Daniel Pennac despierta entusiasmos dentro y fuera de su país. Aunque no son sus únicos libros, las aventuras de la tribu Malaussène, ese abigarrado conjunto de hermanos, parientes y amigos que habita en el suburbio parisino de Belleville, le han dado fama internacional, y no es en absoluto desmerecida. Aux fruits de la passion es el séptimo volumen de la saga, tras La felicidad de los ogros, El hada carabina, La pequeña vendedora de prosa y El señor Malaussène (publicadas en castellano por Thassàlia y, más recientemente, por Mondadori), a los que hay que añadir los aún inéditos Monsieur Malaussène au théâtre y Des chrétiens et des Maures. Que la palabra "saga" no induzca a error: puede leerse cada libro de forma prácticamente independiente (yo empecé por el tercero).
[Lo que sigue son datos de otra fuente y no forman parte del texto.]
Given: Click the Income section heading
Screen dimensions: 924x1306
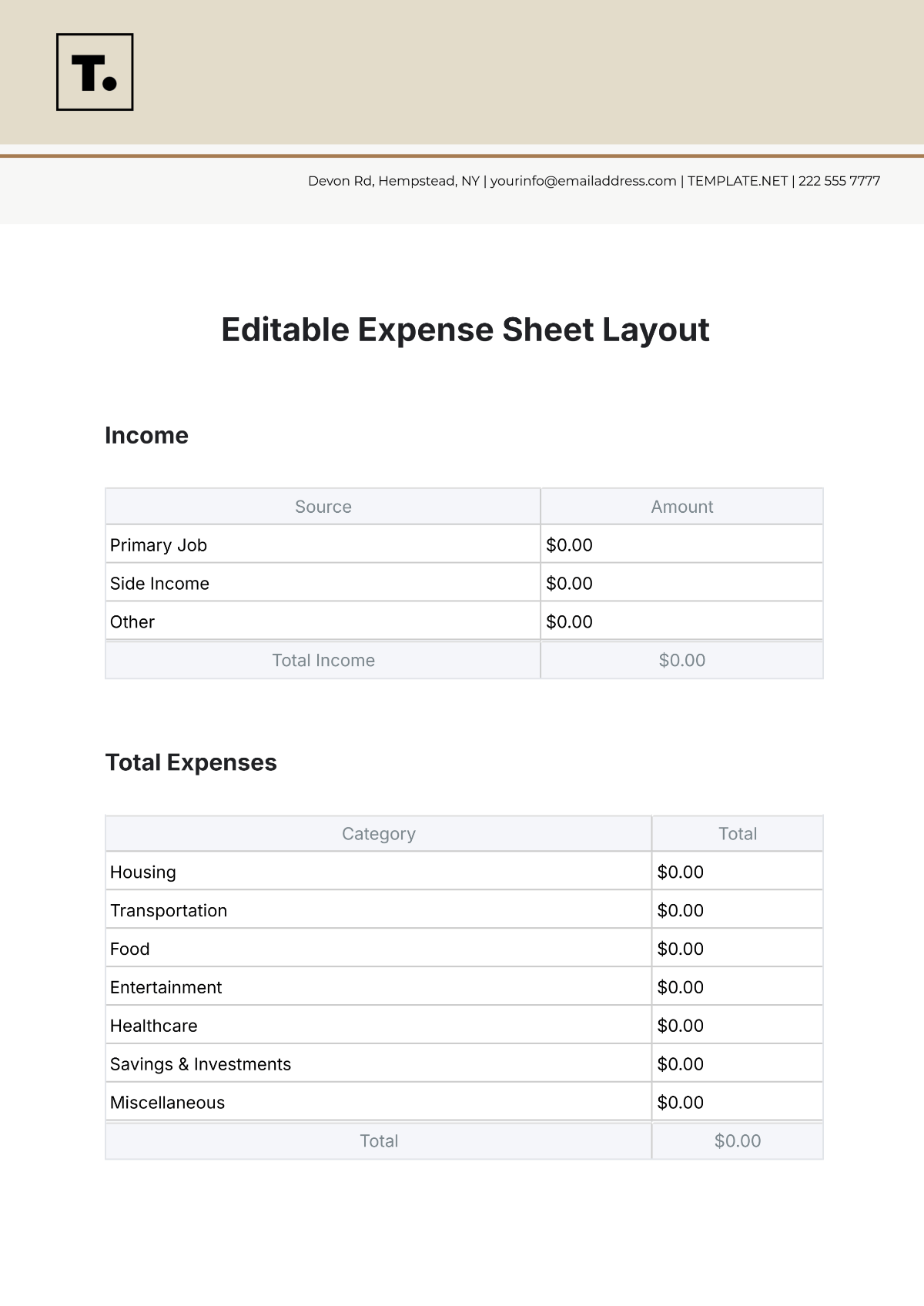Looking at the screenshot, I should click(146, 435).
La tribu Malaussène está liderada por Benjamin, Ben, narrador de buena parte de los acontecimientos, de profesión chivo expiatorio y de vocación hermano de familia. Efectivamente, la tribu es el producto de una madre enamoradiza que periódicamente desaparece con un nuevo amante, vuelve al cabo de unos meses embarazada y lloriqueante al seno familiar, da a luz y desaparece de nuevo. De esas relaciones fugaces son fruto Ben, su hermana enfermera Louna, la fotógrafa Clara, la visionaria Thérèse, el deslenguado Jérémy (que tiene el privilegio de bautizar a los recién nacidos en la familia), el Pequeño de gafas rosadas y la vociferante Verdun. A estos se han ido añadiendo por diferentes parentescos y peripecias niños con nombres tan sonoros como Señor Malaussène, Es Un Ángel, y el nuevo miembro de la tribu que llega en Aux fruits de la passion. Y todo ello sin olvidar a Julius, el perro epiléptico y maloliente.
En cuanto al oficio de Ben, chivo expiatorio, es la forma de explotar su inusitada capacidad para hacer que allá donde se encuentre, se sucedan desgracias y catástrofes de tal forma que las pruebas inevitablemente le señalen como culpable a él, que es sistemáticamente inocente (y quizá, como apunta el comisario Coudrier, uno de los memorables secundarios, incluso un santo). Cada novela de Belleville es, pues, una obra en esencia policíaca, basada en una trama bien urdida que siempre resulta sorprendente y que, como corresponde al género negro, suele ser durísima y contener una buena dosis de crítica social. Pero esto es sólo el esqueleto. Los músculos y los tendones los ponen los maravillosos personajes, tanto los ya citados como el amplísimo alenco de soberbios secundarios: desde los macarras árabes de Belleville hasta los numerosísimos policías que como puede suponerse aparecen, pasando por viejecitas armadas, editoras de mal carácter, senegaleses expertos en chino y monjas que dirigen guaderías para hijos de puta (sic). Y el remate de cada novela es el irresistible humor de Pennac, que se expresa con una libertad enorme, sin atenerse a una estructura fija ni a un género, permitiéndose el uso de muchísimo argot, chistes, diálogos en los que una de las partes sólo contesta con puntos suspensivos... Todo lo necesario, en suma, para hacer de cada uno de sus libros una experiencia memorable.
Y en realidad, con lo anterior, bastaría para reseñar esta novela; incluso para los que ya estén familiarizados con el autor, bastaría decir: otra de Pennac. Así, en Aux fruits de la passion encontraréis todo lo dicho, que no por garantizado resulta menos gozoso y satisfactorio. Indiquemos simplemente que en esta novela, la fría y espeluznante Thérèse sorprende a la tribu anunciando su inminente matrimonio, y nada menos que con un alto cargo salido de la École Nationale d'Administration; en consecuencia, miembro de la élite de la República. Ante la perspectiva de verse emparentado con la clase política, Ben se prepara para lo peor: que esta vez la culpa con la que tenga que cargar sea tan enorme como los crímenes del Estado. Pero, por supuesto, nada es lo que parece y, lejos de sucederse linealmente, la trama se embrollará una vez más en torno a los miembros y a los amigos de la tribu Malaussène.